» **MATERIALS PROVIDED**:

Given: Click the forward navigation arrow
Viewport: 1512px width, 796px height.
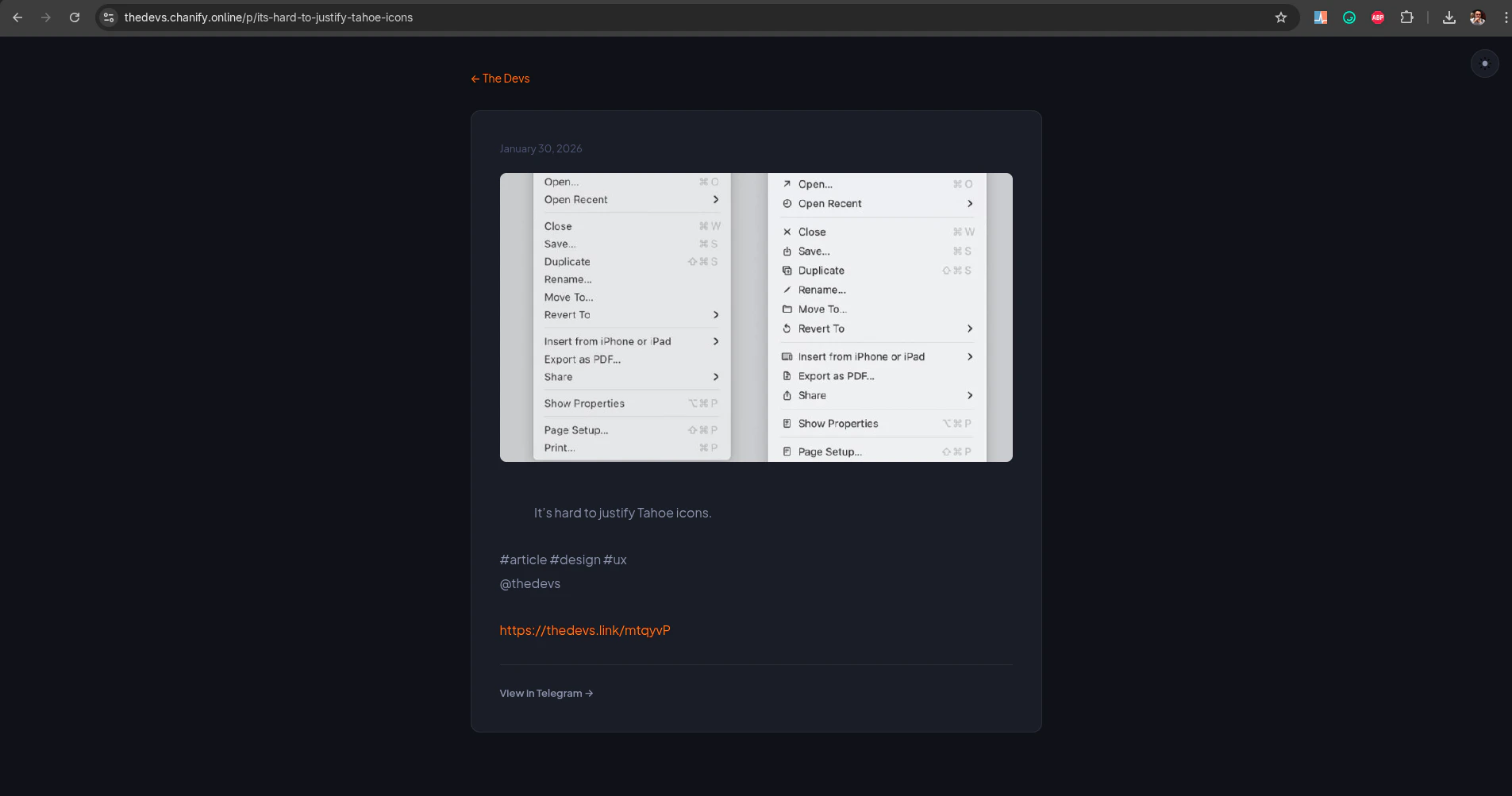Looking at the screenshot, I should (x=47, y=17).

--

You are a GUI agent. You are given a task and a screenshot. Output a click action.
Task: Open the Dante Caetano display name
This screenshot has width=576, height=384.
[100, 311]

---

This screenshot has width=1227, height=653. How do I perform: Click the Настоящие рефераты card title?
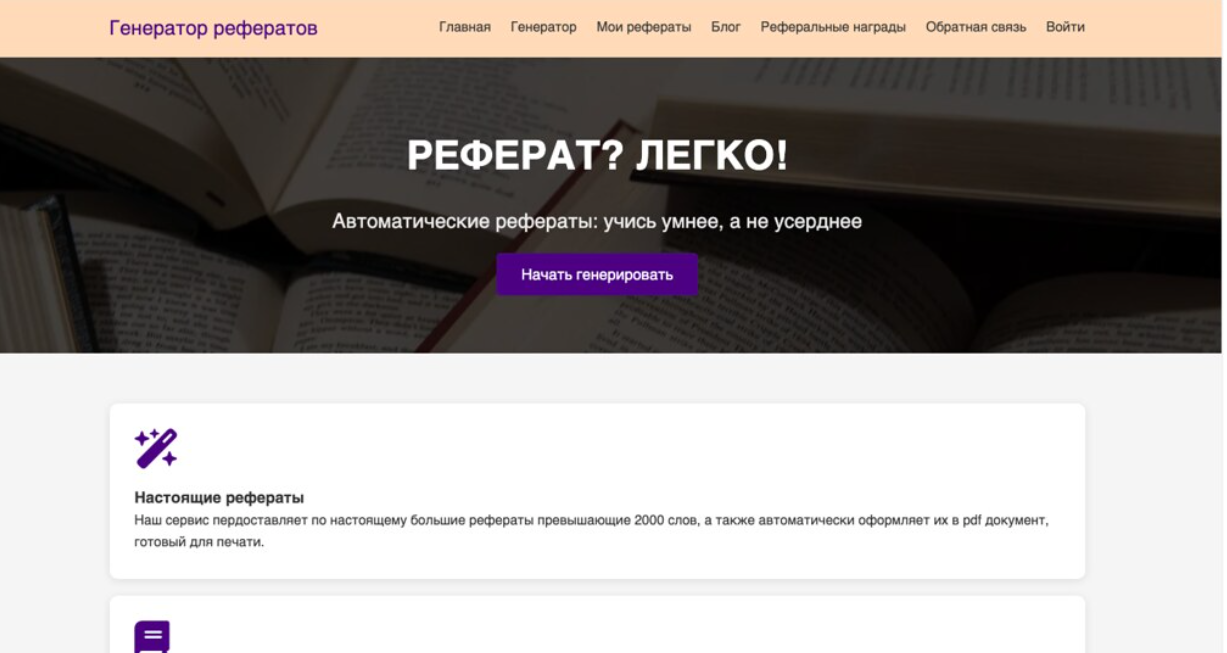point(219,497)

» **SET PROBLEM**: Render the material as a Markdown table with the columns "Row" and "Text", starting at the line containing "Given: Click the forward navigation arrow" and ending after the line containing "Looking at the". Number each row, exclude blank lines and pictures, and include nothing beyond that range.

» **RESPONSE TO THIS EXERCISE**:
| Row | Text |
|---|---|
| 1 | Given: Click the forward navigation arrow |
| 2 | Viewport: 1512px width, 796px height. |
| 3 | Looking at the screenshot, I should (x=47, y=17). |